**SET EXERCISE**
Decide whether each statement agrees with the passage on Hecker's 1848 march on Karlsruhe, answering yes or no and quoting the deciding words: (a) Hecker reached Constance on April 11th 1848; (b) the decisive battle was fought in Karlsruhe; (c) General von Gagern survived the battle.

**PASSAGE**
1848 Chapter 2: By Force to the Republic
The March on Karlsruhe: A Wake-Up Call for All of Germany?
Friedrich Hecker and his companions wanted to achieve German unity in a coup d’état – in a republic, without princes! But the majority of the Frankfurt pre-parliament abhorred violence as a means of politics.
Hecker, too, is first and foremost a parliamentarian, not a guerrilla. His plan sounds coherent: There is no military in the Lake Constance area at the time; thousands of unhappy Badeners, Hecker thinks, would join his march from village to village without a shot being fired. He believes that the initially small “Freischarenzug” will become a powerful and peaceful demonstration of freedom – with a signal effect to other German countries: a wake-up call for the all-German revolution.
The population admired Hecker’s courage, but both liberal and democratic members of parliament condemned the operatic, ultimately bloody enterprise: According to the critics, the violent uprising set off the military
reaction of the princes in the first place; the further parliamentary development toward German unity had been hampered as a result.
The 'Heckerzug': Through Snow Flurries to Defeat
Friedrich Hecker arrived in Constance on April 11th 1848. Lieutenant Franz Sigel, a former Baden officer, is already drilling the citizens‘ militia. Hecker calls for the „March on Karlsruhe.“ Sigel and others think more of the simultaneous proclamation of the republic in many places. Hecker gets his way, but only 53 craftsmen and workers heed his call. It was not until two days later that another 200 vigilantes followed suit. On their way via Donaueschingen in the direction of the Black Forest, the column grows to almost 6000 people ready to fight.
The decision is not made in Karlsruhe, but in the Black Forest, on the Scheideck near Kandern. Hessian and Baden troops under General Friedrich von Gagern have scouted out the route of the “Freischarenzug”, which consists of three columns. But the columns miss each other. Only 800 “Freischärler” torment themselves through new knee-high snow. Half frozen to death, they meet 2000 seasoned soldiers – and are defeated. General von Gagern is killed by a stray bullet at the beginning of the battle.

**SOURCE DATA**
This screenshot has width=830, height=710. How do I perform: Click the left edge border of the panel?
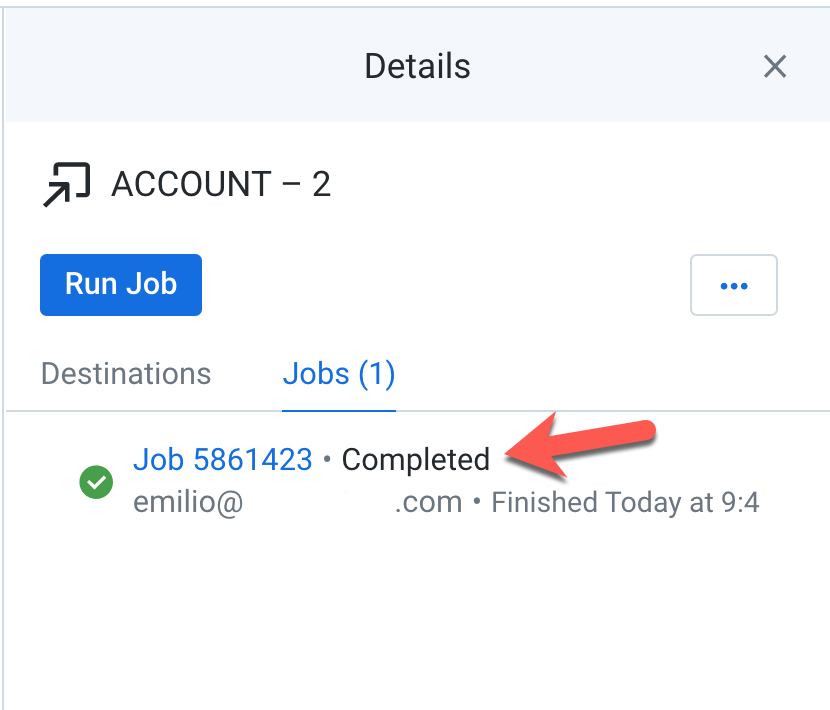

**OUTPUT FOR THIS TASK**
(a) Yes: "Friedrich Hecker arrived in Constance on April 11th 1848."
(b) No: "The decision is not made in Karlsruhe, but in the Black Forest, on the Scheideck near Kandern."
(c) No: "General von Gagern is killed by a stray bullet at the beginning of the battle."